The birds struggled in it with reckless skill. She stood for a while and watched: they were skuas, out hunting over dark streaks of open water. These polynyas were just the surface signs of immense pods of liquid water under the ice; she had heard that a continuous channel of under-ice water now wrapped the globe, winding east over old Vastitas, tearing frequent polynyas in the surface, gaps which then stayed liquid for an hour or a week. Even with the air so cold, the underwater temperatures were warmed by the drowned Vastitas moholes, and rising heat from the thousands of thermonuclear explosions set off by the meta-nats around the turn of the century. These bombs had been placed deep enough in the megaregolith to trap their radioactive fallout, supposedly, but not their heat, which rose in a thermal pulse through the rock, a pulse that would continue for years and years. No; Michel could talk about it being Mars’s water, but there was little else that was natural about this new sea.

Ann hiked up a ridge to get a wider view.

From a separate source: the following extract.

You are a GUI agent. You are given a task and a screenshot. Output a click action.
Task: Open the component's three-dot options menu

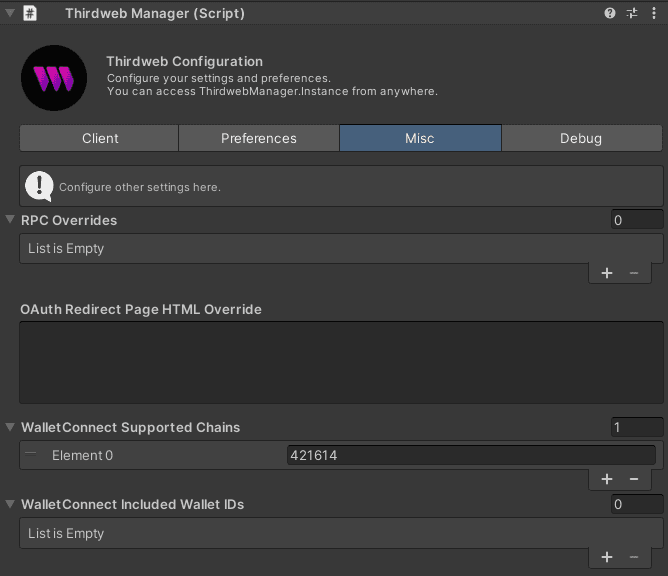click(x=654, y=14)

There it lay: ice, mostly flat, sometimes shattered. All as still as a butterfly on a twig, as if the whiteness might suddenly lift off and fly away. The birds’ wheeling and the clouds’ scudding showed how hard the wind blew, everything in the air pouring east; but the ice remained still. The wind’s voice was deep and huge, scraping over a billion cold edges. A strip of gray water was striated by windchop, the strength of each gust precisely registered by the flayed cat’s paws, each brush of harder wind feathering the larger waves with exquisite sensitivity. Water. And below that brushed surface, plankton, krill, fish, squid; she had heard they were producing in hatcheries all the creatures of the extremely short Antarctic food chain, and then releasing them to the sea. Teeming water.